Aspect 32 is the apparatus of any of aspects 25 to 31, where the current Uu DRX configuration is associated with a long DRX cycle, a short DRX cycle, a DRX slot offset, or a starting offset of the long DRX cycle.

Aspect 33 is the apparatus of any of aspects 25 to 32, where the Uu DRX configuration is adjusted to align with the SL DRX configuration based on at least one available Uu DRX configuration of the list of available Uu DRX configurations.

Aspect 34 is the apparatus of any of aspects 25 to 33, where the list of the available Uu DRX configurations is based on a suitability of each of the available Uu DRX configurations.

Aspect 35 is the apparatus of any of aspects 25 to 34, where the SL DRX configuration is based on the one or more existing SL DRX configurations and a capability of the UE, and where the SL DRX configuration does not overlap with the one or more existing SL DRX configurations.

Aspect 36 is the apparatus of any of aspects 25 to 35, where the at least one suitable SL DRX configuration for the UE is aligned with the current Uu DRX configuration of the UE.

Aspect 37 is the apparatus of any of aspects 25 to 36, where the indication of the SL DRX configuration includes one or more SL DRX parameters associated with an alignment of the Uu DRX configuration and the SL DRX configuration.

Aspect 38 is the apparatus of any of aspects 25 to 37, where the one or more SL DRX parameters include at least one of: an SL DRX cycle, an SL DRX starting offset, or an SL DRX slot offset.

Aspect 39 is the apparatus of any of aspects 25 to 38, where the indication of the Uu DRX configuration includes one or more Uu DRX parameters associated with an alignment of the Uu DRX configuration and the SL DRX configuration.

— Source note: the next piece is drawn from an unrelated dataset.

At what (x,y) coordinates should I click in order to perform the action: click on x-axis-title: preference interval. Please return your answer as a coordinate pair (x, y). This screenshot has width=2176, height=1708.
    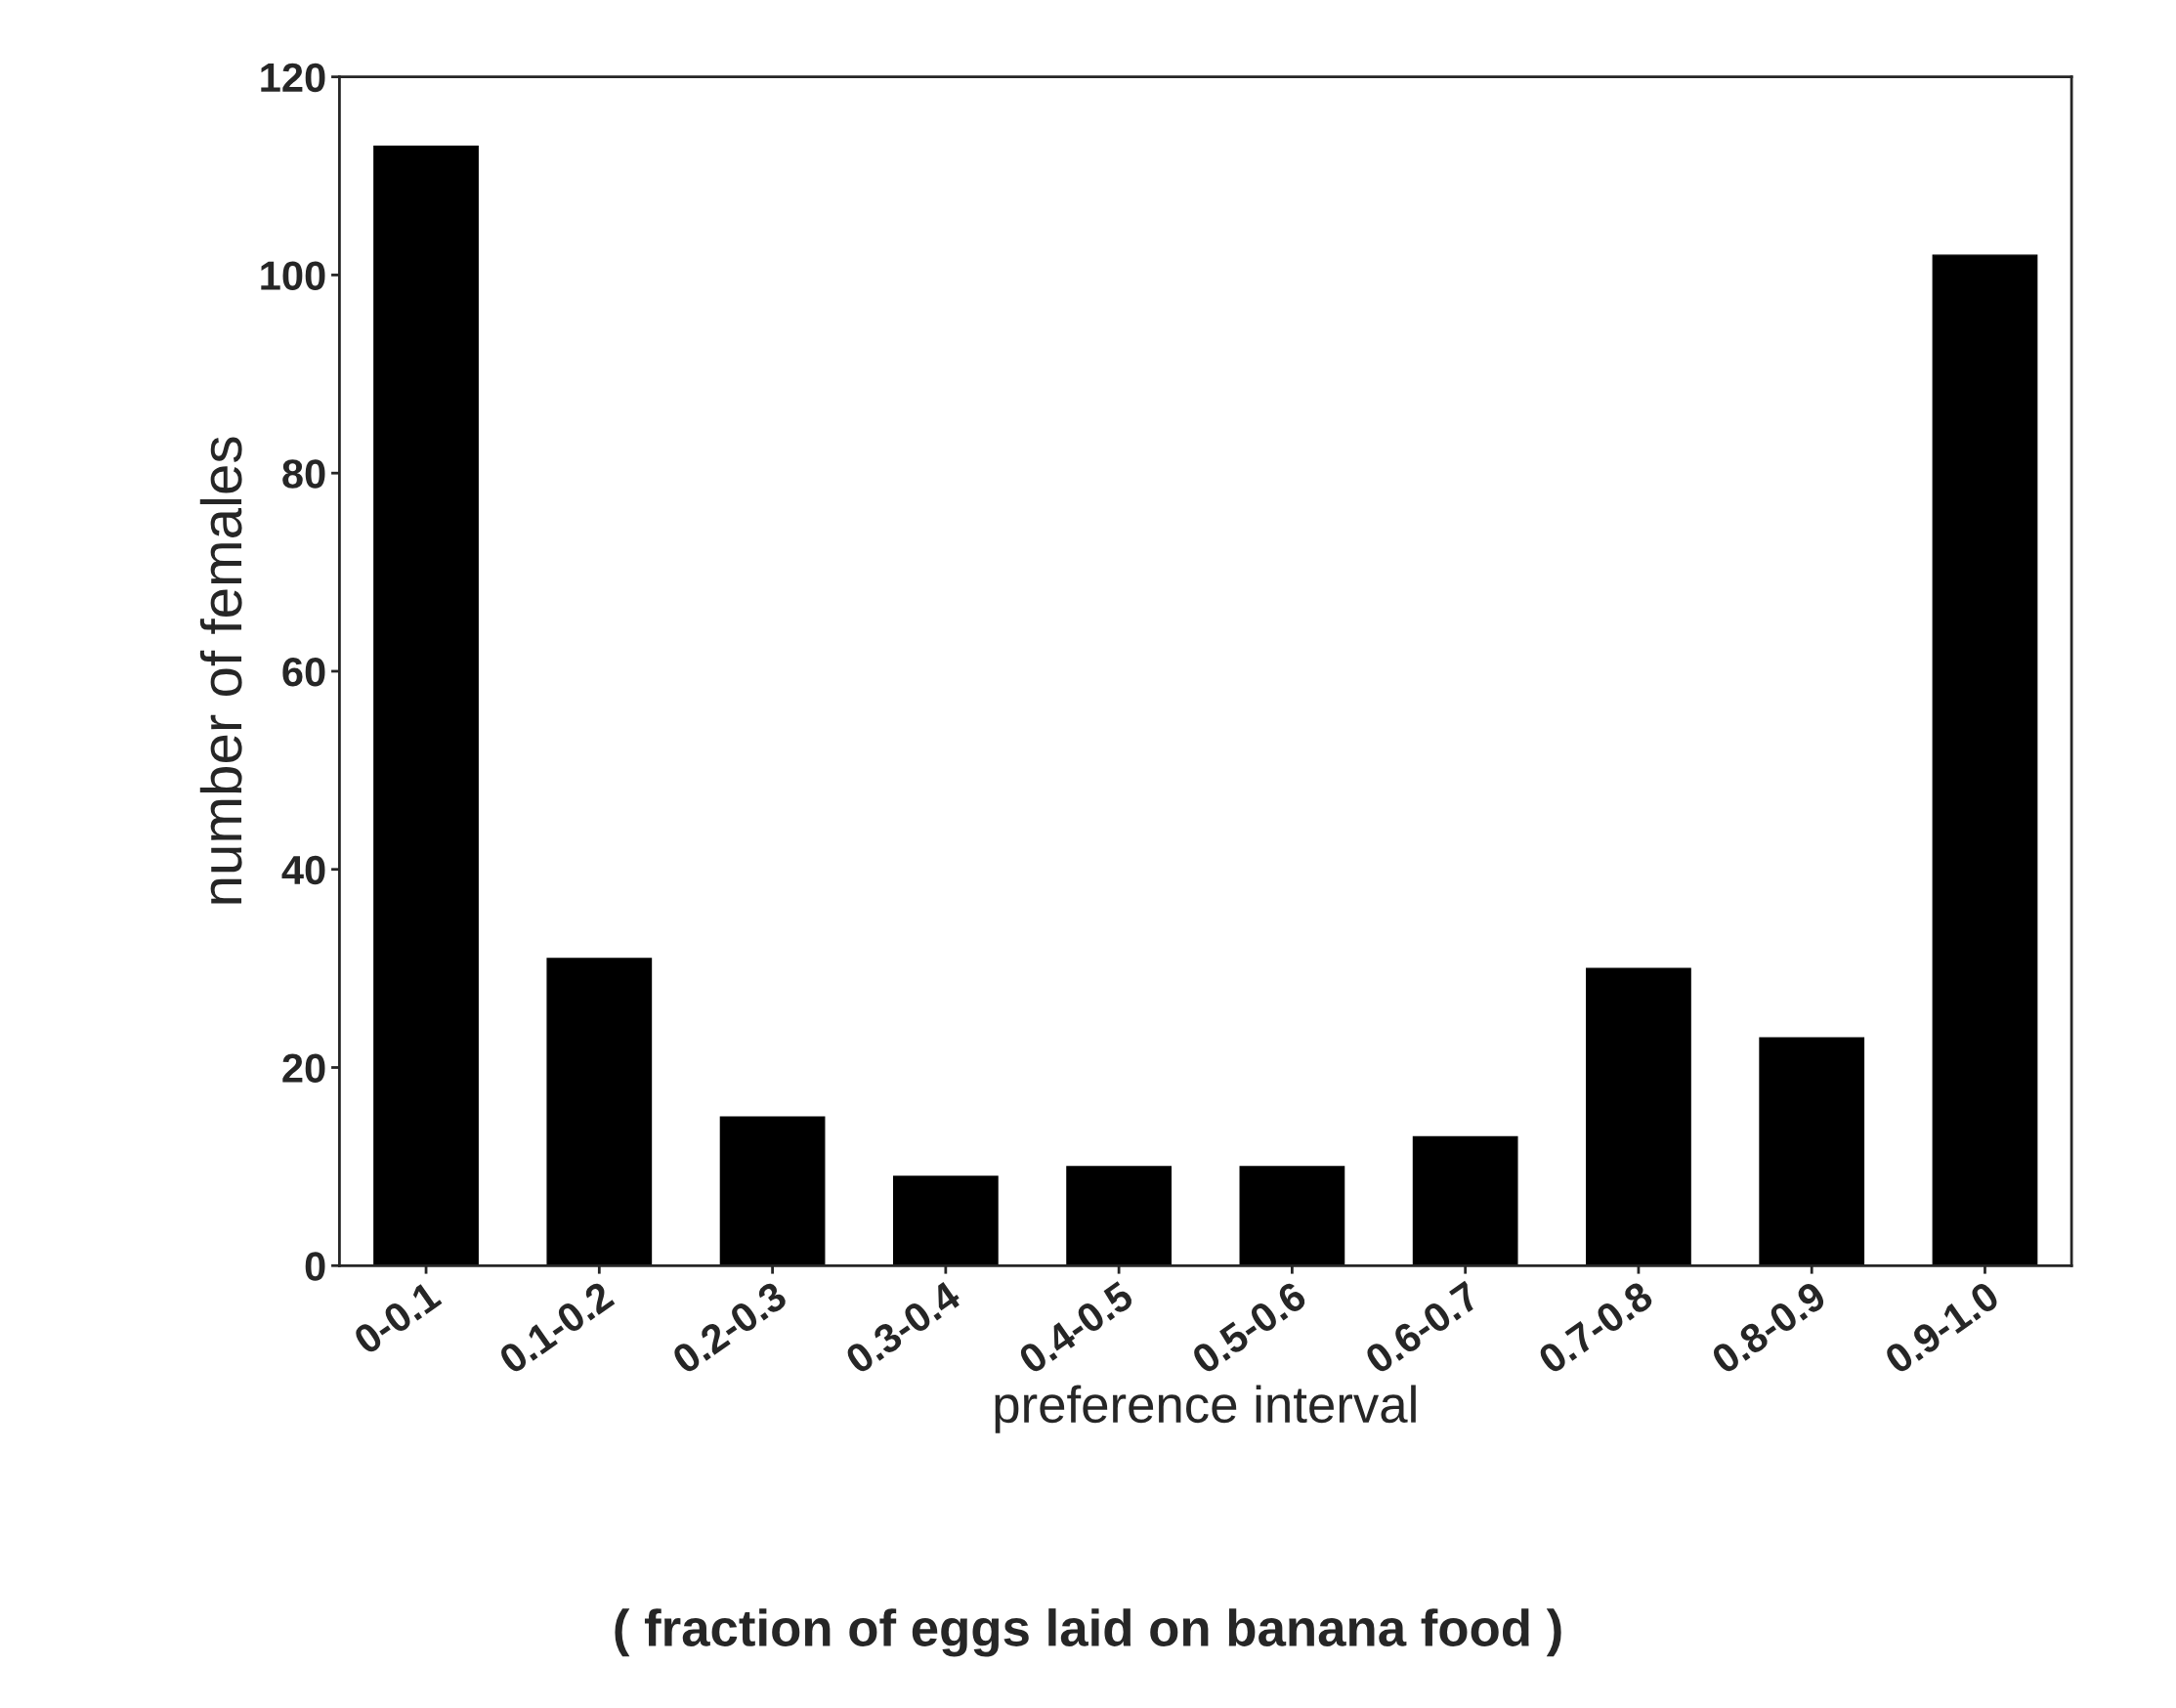
    Looking at the image, I should click on (1206, 1409).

Aspect 40 is the apparatus of any of aspects 25 to 39, where the one or more Uu DRX parameters include at least one of: a Uu DRX long cycle, a starting offset for the Uu DRX long cycle, a Uu DRX short cycle, a timer for the Uu DRX short cycle, or a Uu DRX slot offset.

Aspect 41 is the apparatus of any of aspects 25 to 40, further including a transceiver or an antenna coupled to the at least one processor.

Aspect 42 is a method of wireless communication for implementing any of aspects 25 to 41.

Aspect 43 is an apparatus for wireless communication including means for implementing any of aspects 25 to 41.